Exoplanet interior modelling usually makes the assumption that the elemental abundances of a planet are identical to those of its host star. Host stellar abundances are good proxies of planetary abundances, but only for refractory elements. This is particularly true for terrestrial planets, as evidenced by the relative differences in bulk chemical composition between the Sun and the Earth and other inner solar system bodies. The elemental abundances of a planet host star must therefore be devolatilised in order to correctly represent the bulk chemical composition of its terrestrial planets. Furthermore, nickel and light elements make an important contribution alongside iron to the core of terrestrial planets. We therefore adopt an extended chemical network of the core, constrained by an Fe/Ni ratio of 18 $\pm$ 4 (by number). By applying these constraints to the Sun, our modelling reproduces the composition of the mantle and core, as well as the core mass fraction of the Earth.

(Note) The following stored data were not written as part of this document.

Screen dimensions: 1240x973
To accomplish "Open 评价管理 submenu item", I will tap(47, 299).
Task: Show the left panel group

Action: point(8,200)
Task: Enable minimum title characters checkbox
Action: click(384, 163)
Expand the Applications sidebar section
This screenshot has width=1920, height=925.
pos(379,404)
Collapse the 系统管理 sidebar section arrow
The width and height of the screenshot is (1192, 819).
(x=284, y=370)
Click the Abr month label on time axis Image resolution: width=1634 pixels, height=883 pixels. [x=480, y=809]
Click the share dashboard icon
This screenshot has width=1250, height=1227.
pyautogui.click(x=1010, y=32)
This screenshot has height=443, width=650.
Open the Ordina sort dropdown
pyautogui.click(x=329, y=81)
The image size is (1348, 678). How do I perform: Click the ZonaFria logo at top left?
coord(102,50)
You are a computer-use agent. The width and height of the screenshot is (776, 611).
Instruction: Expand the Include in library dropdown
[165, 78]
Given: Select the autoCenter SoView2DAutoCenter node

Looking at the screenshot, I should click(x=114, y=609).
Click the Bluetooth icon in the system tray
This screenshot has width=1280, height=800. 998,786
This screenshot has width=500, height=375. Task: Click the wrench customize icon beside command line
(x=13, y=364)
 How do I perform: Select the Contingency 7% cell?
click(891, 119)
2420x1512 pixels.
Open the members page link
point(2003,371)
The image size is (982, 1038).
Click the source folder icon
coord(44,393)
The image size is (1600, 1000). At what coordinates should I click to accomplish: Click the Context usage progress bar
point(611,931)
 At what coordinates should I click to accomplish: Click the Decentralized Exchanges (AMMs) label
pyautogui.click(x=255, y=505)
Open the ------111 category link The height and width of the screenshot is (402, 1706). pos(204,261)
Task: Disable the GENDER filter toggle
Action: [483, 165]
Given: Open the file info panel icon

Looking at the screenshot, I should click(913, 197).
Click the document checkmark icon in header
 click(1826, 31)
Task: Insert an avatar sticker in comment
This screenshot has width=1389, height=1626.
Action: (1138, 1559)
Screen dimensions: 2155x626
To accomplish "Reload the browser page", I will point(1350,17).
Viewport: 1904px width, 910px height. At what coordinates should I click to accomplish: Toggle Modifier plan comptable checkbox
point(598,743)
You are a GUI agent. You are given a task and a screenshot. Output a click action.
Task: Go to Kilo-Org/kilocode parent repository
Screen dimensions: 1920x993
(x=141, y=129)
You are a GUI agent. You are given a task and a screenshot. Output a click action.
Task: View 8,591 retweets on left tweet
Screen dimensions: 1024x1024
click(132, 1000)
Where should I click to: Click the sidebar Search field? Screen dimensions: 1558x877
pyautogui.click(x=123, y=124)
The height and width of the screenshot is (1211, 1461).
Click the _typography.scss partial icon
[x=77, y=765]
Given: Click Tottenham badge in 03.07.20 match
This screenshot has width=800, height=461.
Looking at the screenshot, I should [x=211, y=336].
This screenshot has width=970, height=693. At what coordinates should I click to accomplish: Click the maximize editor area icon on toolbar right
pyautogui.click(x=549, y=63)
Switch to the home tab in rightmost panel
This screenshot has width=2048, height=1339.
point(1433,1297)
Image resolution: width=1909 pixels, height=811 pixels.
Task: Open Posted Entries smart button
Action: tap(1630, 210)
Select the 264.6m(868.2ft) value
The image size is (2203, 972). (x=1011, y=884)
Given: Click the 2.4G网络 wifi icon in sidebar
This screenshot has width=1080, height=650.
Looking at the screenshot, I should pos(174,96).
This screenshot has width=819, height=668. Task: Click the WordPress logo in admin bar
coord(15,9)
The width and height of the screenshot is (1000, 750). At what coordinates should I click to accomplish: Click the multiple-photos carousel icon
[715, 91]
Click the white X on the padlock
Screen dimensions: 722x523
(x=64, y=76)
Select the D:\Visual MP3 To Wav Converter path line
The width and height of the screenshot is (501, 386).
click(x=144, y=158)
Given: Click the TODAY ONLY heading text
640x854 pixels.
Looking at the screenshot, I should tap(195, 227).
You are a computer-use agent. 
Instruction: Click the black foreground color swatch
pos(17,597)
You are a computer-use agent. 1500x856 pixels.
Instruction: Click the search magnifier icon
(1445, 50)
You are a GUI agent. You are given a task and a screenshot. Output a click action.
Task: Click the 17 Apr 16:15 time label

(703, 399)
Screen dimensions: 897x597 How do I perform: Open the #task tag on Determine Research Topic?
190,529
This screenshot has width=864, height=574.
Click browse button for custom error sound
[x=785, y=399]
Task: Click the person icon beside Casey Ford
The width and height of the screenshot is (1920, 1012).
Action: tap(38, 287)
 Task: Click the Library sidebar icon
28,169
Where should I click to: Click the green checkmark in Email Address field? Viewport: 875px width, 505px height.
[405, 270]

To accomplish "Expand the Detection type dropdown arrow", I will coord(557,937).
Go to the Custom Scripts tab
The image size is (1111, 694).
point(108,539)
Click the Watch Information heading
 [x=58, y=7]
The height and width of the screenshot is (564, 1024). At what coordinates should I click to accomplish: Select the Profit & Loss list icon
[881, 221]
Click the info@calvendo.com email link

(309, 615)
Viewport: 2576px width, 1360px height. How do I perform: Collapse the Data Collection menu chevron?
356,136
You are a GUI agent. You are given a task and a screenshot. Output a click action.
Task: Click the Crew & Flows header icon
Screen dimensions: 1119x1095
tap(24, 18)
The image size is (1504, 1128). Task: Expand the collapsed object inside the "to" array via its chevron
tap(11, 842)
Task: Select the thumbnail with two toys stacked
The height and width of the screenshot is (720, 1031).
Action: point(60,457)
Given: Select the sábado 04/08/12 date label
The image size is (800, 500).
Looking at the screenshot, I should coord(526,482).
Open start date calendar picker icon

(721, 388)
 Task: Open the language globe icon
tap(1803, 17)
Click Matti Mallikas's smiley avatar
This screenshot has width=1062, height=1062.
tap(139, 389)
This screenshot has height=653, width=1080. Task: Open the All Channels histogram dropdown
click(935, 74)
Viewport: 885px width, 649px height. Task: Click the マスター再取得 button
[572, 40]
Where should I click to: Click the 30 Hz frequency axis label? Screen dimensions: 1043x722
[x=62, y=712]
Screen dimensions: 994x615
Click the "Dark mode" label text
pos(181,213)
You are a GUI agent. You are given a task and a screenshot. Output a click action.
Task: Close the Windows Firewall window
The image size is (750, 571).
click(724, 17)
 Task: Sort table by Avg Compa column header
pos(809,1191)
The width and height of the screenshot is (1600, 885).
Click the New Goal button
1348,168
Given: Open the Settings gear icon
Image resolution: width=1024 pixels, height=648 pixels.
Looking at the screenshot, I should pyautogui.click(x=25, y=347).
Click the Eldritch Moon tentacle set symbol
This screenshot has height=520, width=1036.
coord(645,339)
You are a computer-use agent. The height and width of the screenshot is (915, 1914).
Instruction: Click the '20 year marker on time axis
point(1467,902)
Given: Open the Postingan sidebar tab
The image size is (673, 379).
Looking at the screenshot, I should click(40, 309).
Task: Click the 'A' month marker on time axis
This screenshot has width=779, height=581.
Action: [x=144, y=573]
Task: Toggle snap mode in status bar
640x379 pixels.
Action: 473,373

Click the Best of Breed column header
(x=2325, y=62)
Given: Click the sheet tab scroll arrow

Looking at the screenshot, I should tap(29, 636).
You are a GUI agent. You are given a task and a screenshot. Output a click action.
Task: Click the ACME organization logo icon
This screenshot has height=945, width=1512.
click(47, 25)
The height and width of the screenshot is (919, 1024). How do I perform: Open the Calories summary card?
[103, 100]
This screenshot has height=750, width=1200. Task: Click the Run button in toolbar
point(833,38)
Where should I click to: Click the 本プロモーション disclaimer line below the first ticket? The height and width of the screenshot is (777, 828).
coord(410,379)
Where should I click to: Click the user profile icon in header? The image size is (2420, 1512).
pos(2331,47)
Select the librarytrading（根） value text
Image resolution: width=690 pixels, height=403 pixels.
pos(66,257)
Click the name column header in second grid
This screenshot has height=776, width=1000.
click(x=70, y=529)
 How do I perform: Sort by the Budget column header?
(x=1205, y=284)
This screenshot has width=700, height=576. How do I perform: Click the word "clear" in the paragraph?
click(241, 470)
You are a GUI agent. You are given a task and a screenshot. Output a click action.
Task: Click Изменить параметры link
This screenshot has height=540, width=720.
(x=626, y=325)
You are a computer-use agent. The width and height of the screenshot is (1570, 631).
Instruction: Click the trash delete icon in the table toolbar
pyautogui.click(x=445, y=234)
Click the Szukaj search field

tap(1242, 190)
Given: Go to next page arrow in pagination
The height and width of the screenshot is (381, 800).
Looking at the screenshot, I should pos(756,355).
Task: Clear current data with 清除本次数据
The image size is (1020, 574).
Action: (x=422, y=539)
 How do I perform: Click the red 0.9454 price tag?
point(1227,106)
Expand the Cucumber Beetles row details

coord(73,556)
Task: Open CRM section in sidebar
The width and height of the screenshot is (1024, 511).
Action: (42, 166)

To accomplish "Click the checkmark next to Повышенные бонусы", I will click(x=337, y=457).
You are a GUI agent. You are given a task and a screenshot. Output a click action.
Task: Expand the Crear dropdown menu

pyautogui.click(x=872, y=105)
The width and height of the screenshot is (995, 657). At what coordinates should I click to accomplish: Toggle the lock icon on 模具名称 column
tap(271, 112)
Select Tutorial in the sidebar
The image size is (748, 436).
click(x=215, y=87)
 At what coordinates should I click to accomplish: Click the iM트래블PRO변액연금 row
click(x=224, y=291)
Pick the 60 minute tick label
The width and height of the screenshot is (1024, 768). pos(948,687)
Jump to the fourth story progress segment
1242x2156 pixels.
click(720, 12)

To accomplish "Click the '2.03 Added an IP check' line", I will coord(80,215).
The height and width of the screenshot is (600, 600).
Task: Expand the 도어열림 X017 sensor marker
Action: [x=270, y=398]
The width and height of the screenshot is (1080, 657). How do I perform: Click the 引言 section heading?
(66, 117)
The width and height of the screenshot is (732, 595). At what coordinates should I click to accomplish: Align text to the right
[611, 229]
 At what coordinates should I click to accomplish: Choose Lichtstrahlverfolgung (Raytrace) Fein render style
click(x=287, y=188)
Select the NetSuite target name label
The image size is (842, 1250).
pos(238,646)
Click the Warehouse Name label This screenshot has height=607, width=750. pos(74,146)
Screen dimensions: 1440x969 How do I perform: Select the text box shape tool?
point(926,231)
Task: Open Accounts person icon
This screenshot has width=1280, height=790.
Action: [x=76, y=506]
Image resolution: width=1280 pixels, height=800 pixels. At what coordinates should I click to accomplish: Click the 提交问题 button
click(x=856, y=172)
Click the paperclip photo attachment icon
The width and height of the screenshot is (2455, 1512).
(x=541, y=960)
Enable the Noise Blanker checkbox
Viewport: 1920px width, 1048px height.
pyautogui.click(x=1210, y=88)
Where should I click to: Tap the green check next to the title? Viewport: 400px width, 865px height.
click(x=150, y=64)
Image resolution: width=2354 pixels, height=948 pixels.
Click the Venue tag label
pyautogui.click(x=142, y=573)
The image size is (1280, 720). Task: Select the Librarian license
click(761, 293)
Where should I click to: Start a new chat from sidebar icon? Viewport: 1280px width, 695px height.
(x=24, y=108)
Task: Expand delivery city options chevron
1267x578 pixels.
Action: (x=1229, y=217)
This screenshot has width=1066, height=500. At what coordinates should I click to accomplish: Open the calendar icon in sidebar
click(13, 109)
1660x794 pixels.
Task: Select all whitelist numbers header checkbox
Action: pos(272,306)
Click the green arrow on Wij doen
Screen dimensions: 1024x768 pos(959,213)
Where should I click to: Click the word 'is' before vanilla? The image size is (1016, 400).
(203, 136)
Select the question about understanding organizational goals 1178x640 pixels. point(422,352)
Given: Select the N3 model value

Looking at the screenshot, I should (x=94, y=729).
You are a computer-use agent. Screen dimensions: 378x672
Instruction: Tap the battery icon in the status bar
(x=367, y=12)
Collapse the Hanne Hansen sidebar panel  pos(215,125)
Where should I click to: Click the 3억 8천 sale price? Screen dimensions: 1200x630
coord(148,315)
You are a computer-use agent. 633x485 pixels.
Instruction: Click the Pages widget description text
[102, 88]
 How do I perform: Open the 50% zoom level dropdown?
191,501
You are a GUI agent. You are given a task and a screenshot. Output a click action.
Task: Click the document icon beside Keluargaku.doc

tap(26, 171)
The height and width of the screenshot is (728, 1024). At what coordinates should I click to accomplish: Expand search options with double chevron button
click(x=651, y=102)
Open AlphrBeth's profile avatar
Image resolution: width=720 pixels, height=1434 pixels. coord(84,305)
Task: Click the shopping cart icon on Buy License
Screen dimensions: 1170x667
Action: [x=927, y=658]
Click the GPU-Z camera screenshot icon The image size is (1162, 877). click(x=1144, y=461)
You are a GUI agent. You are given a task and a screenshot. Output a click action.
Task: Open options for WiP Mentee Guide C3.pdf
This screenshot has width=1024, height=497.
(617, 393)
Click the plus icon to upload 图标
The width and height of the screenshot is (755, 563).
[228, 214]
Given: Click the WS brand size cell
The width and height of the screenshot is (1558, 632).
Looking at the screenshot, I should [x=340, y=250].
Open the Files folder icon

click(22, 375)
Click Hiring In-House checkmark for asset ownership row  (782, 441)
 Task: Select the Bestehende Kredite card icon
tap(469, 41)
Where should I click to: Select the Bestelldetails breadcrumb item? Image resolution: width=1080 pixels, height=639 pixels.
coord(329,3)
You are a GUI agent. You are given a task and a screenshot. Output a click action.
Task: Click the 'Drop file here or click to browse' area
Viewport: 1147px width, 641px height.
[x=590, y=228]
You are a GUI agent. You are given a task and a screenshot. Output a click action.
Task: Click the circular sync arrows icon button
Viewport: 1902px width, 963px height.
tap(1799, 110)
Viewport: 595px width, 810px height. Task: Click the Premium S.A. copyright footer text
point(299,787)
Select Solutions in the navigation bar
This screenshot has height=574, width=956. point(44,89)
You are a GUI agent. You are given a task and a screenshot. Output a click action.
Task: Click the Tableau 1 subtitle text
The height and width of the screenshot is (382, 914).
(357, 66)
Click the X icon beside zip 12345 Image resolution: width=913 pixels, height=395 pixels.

We also apply our modelling to four exoplanet host stars with precisely measured elemental abundances: Kepler-10, Kepler-20, Kepler-21 and Kepler-100. If these stars would also host terrestrial planets in their habitable zone, we find that such planets orbiting Kepler-21 would be the most Earth-like, while those orbiting Kepler-10 would be the least. To assess the similarity of a rocky exoplanet to the Earth in terms of interior composition and structure, high-precision host stellar abundances are critical. Our modelling implies that abundance uncertainties should be better than $\sim$ 0.04 dex for such an assessment to be made.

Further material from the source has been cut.